The Los Angeles Times (Andrew Blankstein and Garrett Therolf, December 27, 2006) recently carried a major year-end news story which has finally forced me to completely admit the error of my ways with regard to immigration matters.
We all have personal ideological biases and beliefs, often deeply resistant to change. But facts are stubborn things, and the mark of a rational and reality-based individual is that such facts must eventually wear away even the most rigid ideological roadblock.
Throughout more than a decade, I have stood my ground on the pro- immigration side of the policy debate, often doing so when many others ran and hid. But I can no longer remain there in clear conscience.
As recounted in the Times article, serious crime rates of all types dropped in Los Angeles last year, the fifth consecutive year of this decline.
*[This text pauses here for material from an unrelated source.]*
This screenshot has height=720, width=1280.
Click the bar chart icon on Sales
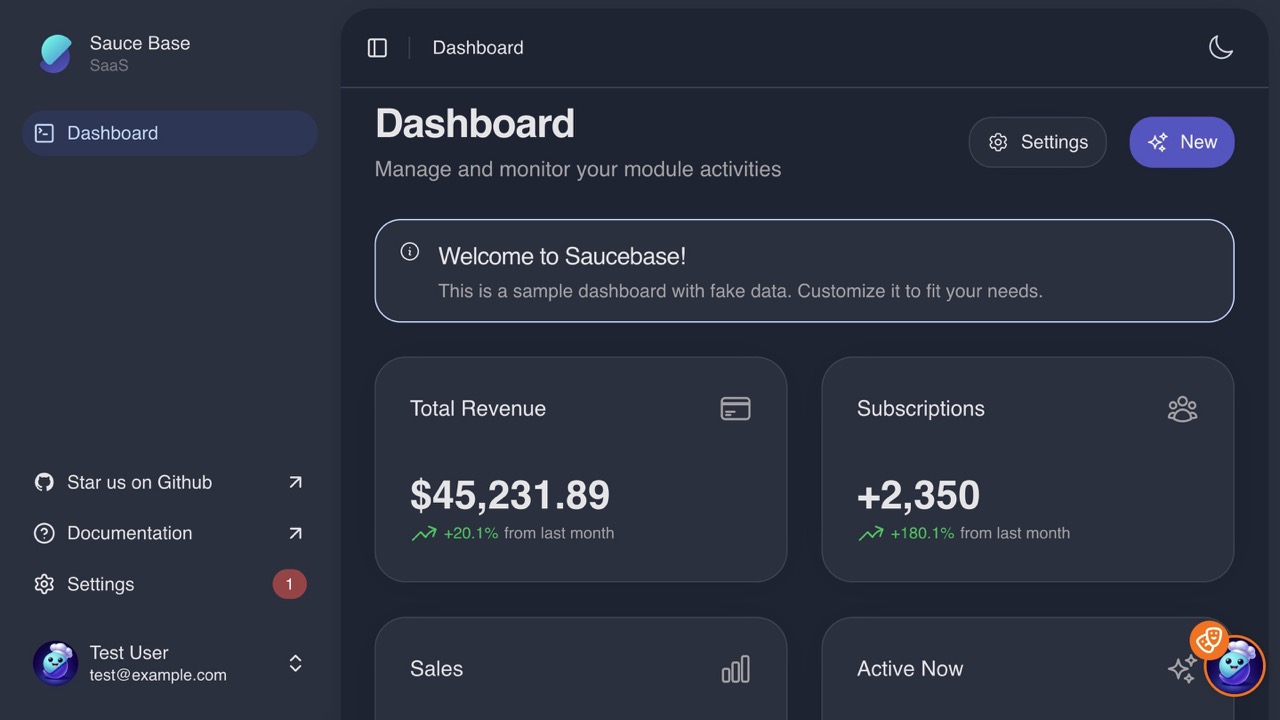click(735, 669)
In fact, a follow-up article revealed that crime in America’s second largest city has now fallen to a level not seen since 1956.
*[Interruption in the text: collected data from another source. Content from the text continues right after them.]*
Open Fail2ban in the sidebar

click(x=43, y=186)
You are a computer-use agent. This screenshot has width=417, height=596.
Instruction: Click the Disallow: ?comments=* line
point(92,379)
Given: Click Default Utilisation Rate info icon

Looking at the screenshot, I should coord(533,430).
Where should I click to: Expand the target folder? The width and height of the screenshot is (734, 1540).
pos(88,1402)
And despite my best efforts to avoid the glaring ethnic dimension to these stunning statistics, certain connections are just too obvious to ignore.
Is it purely coincidental that this huge drop in Los Angeles crime rates has occurred during exactly the same period of years in which a vast inflow of Northern European whites has so enormously transformed the LA population, with orderly Germans and stolid Swedes now
dominating a city once so heavily Latino?
Is it really so very mysterious that LA crime rates are now back to what they had been in 1956 when we consider that the entire city itself is now once again as overwhelmingly white European as it was in 1956?
Only the completely delusional would disregard this unmistakable pattern of reality.
And so, regarding immigration issues, I must say: “Mea culpa, mea culpa maxima.”